◆ **Exercise goal**
Could you copy every record below exactly as it is written?
==============================
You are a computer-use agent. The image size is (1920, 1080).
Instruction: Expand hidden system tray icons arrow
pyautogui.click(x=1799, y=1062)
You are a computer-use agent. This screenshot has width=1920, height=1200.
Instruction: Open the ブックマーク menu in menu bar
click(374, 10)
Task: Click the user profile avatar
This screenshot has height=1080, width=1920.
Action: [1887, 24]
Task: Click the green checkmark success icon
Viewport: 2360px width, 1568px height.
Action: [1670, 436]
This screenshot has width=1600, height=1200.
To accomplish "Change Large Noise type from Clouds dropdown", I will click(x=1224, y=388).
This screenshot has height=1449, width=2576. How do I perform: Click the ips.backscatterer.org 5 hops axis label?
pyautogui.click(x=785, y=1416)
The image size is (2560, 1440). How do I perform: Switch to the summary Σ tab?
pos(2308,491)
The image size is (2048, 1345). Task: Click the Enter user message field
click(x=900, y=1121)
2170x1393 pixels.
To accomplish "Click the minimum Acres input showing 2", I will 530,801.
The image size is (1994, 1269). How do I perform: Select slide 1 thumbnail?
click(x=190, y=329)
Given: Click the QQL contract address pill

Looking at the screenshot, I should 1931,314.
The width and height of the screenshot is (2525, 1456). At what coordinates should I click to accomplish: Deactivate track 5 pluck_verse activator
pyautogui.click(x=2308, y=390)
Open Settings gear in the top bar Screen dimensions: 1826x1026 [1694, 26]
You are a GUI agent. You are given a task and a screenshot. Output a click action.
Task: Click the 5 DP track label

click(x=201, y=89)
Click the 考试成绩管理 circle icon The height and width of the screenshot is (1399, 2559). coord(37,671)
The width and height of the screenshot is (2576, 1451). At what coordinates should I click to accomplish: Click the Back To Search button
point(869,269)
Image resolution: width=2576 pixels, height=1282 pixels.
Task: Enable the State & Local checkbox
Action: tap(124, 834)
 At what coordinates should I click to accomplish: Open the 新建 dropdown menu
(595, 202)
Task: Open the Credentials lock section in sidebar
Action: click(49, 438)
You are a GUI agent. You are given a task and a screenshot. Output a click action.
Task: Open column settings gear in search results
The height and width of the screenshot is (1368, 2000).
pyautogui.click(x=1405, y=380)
==============================
◆ **Reply**
You are a computer-use agent. The image size is (1920, 1080).
Instruction: Expand hidden system tray icons arrow
pyautogui.click(x=1799, y=1062)
You are a computer-use agent. This screenshot has width=1920, height=1200.
Instruction: Open the ブックマーク menu in menu bar
click(374, 10)
Task: Click the user profile avatar
This screenshot has height=1080, width=1920.
Action: [1887, 24]
Task: Click the green checkmark success icon
Viewport: 2360px width, 1568px height.
Action: [1670, 436]
This screenshot has width=1600, height=1200.
To accomplish "Change Large Noise type from Clouds dropdown", I will click(x=1224, y=388).
This screenshot has height=1449, width=2576. How do I perform: Click the ips.backscatterer.org 5 hops axis label?
pyautogui.click(x=785, y=1416)
The image size is (2560, 1440). How do I perform: Switch to the summary Σ tab?
pos(2308,491)
The image size is (2048, 1345). Task: Click the Enter user message field
click(x=900, y=1121)
2170x1393 pixels.
To accomplish "Click the minimum Acres input showing 2", I will 530,801.
The image size is (1994, 1269). How do I perform: Select slide 1 thumbnail?
click(x=190, y=329)
Given: Click the QQL contract address pill

Looking at the screenshot, I should 1931,314.
The width and height of the screenshot is (2525, 1456). At what coordinates should I click to accomplish: Deactivate track 5 pluck_verse activator
pyautogui.click(x=2308, y=390)
Open Settings gear in the top bar Screen dimensions: 1826x1026 [1694, 26]
You are a GUI agent. You are given a task and a screenshot. Output a click action.
Task: Click the 5 DP track label

click(x=201, y=89)
Click the 考试成绩管理 circle icon The height and width of the screenshot is (1399, 2559). coord(37,671)
The width and height of the screenshot is (2576, 1451). At what coordinates should I click to accomplish: Click the Back To Search button
point(869,269)
Image resolution: width=2576 pixels, height=1282 pixels.
Task: Enable the State & Local checkbox
Action: tap(124, 834)
 At what coordinates should I click to accomplish: Open the 新建 dropdown menu
(595, 202)
Task: Open the Credentials lock section in sidebar
Action: click(49, 438)
You are a GUI agent. You are given a task and a screenshot. Output a click action.
Task: Open column settings gear in search results
The height and width of the screenshot is (1368, 2000).
pyautogui.click(x=1405, y=380)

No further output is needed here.